*KUTIPAN DOKUMEN:*
===
Ada beberapa kiat yang dapat membantu seseorang
untuk bangun di malam hari guna melakukan shalat Tahajjud. Di antaranya adalah.
[1]. Mengetahui keutamaan shalat Tahajjud dan kedudukan
orang yang melakukannya di sisi Allah Ta’ala serta segala apa yang disediakan
baginya berupa kebahagiaan di dunia dan akhirat, bagi mereka disediakan Surga.
Allah Ta’ala bersaksi terhadap mereka dengan
kesempurnaan iman, dan tidak sama antara mereka dengan orang-orang yang tidak
mengetahui. Shalat Tahajjud sebagai sebab masuk ke dalam Surga, ditinggikannya
derajat di dalamnya, dan shalat Tahajjud merupakan sifat hamba-hamba Allah yang
shalih serta kemuliaan bagi seorang Mukmin.
[2]. Mengetahui perangkap syaitan dan usahanya agar
manusia tidak melakukan shalat malam.
===
*DATA YANG DIBERIKAN:*
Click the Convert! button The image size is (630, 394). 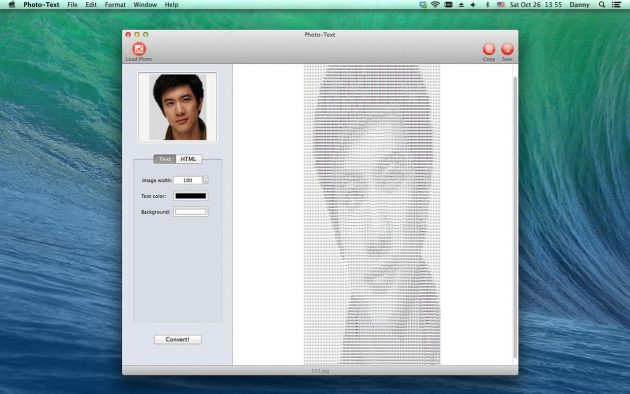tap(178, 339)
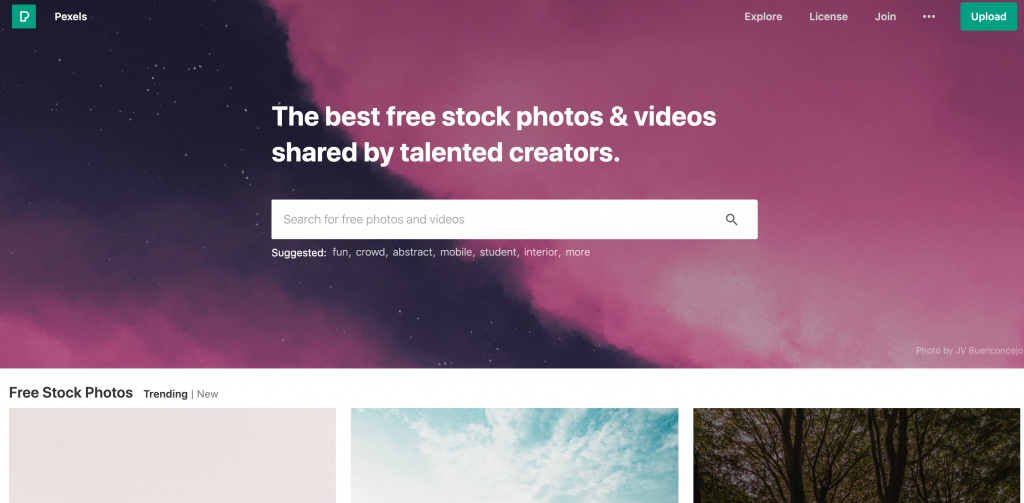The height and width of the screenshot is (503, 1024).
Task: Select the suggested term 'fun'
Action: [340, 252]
===
*TUJUAN LATIHAN:*
- a) Jawablah pertanyaan berikut berdasarkan kutipan tentang shalat Tahajjud.
(i) Apa yang disediakan bagi orang yang melakukan shalat Tahajjud?
(ii) Dengan apa Allah Ta’ala bersaksi terhadap mereka?
(iii) Apa kiat kedua yang disebutkan?
- b) Salin dengan tepat bagian kutipan tentang shalat Tahajjud, mulai dari "[1]. Mengetahui keutamaan" sampai dengan "melakukan shalat malam.".
- c) Dalam kutipan tentang shalat Tahajjud, kalimat yang diawali "Shalat Tahajjud sebagai sebab" menyebutkan beberapa hal tentang shalat tersebut, dan tugas Anda adalah menyebutkan semuanya.

*JAWABAN LATIHAN:*
- a)
(i) Kebahagiaan di dunia dan akhirat, dan bagi mereka disediakan Surga.
(ii) Dengan kesempurnaan iman.
(iii) Mengetahui perangkap syaitan dan usahanya agar manusia tidak melakukan shalat malam.

- b)
[1]. Mengetahui keutamaan shalat Tahajjud dan kedudukan
orang yang melakukannya di sisi Allah Ta’ala serta segala apa yang disediakan
baginya berupa kebahagiaan di dunia dan akhirat, bagi mereka disediakan Surga.
Allah Ta’ala bersaksi terhadap mereka dengan
kesempurnaan iman, dan tidak sama antara mereka dengan orang-orang yang tidak
mengetahui. Shalat Tahajjud sebagai sebab masuk ke dalam Surga, ditinggikannya
derajat di dalamnya, dan shalat Tahajjud merupakan sifat hamba-hamba Allah yang
shalih serta kemuliaan bagi seorang Mukmin.
[2]. Mengetahui perangkap syaitan dan usahanya agar
manusia tidak melakukan shalat malam.

- c)
1. Sebab masuk ke dalam Surga
2. Sebab ditinggikannya derajat di dalam Surga
3. Sifat hamba-hamba Allah yang shalih
4. Kemuliaan bagi seorang Mukmin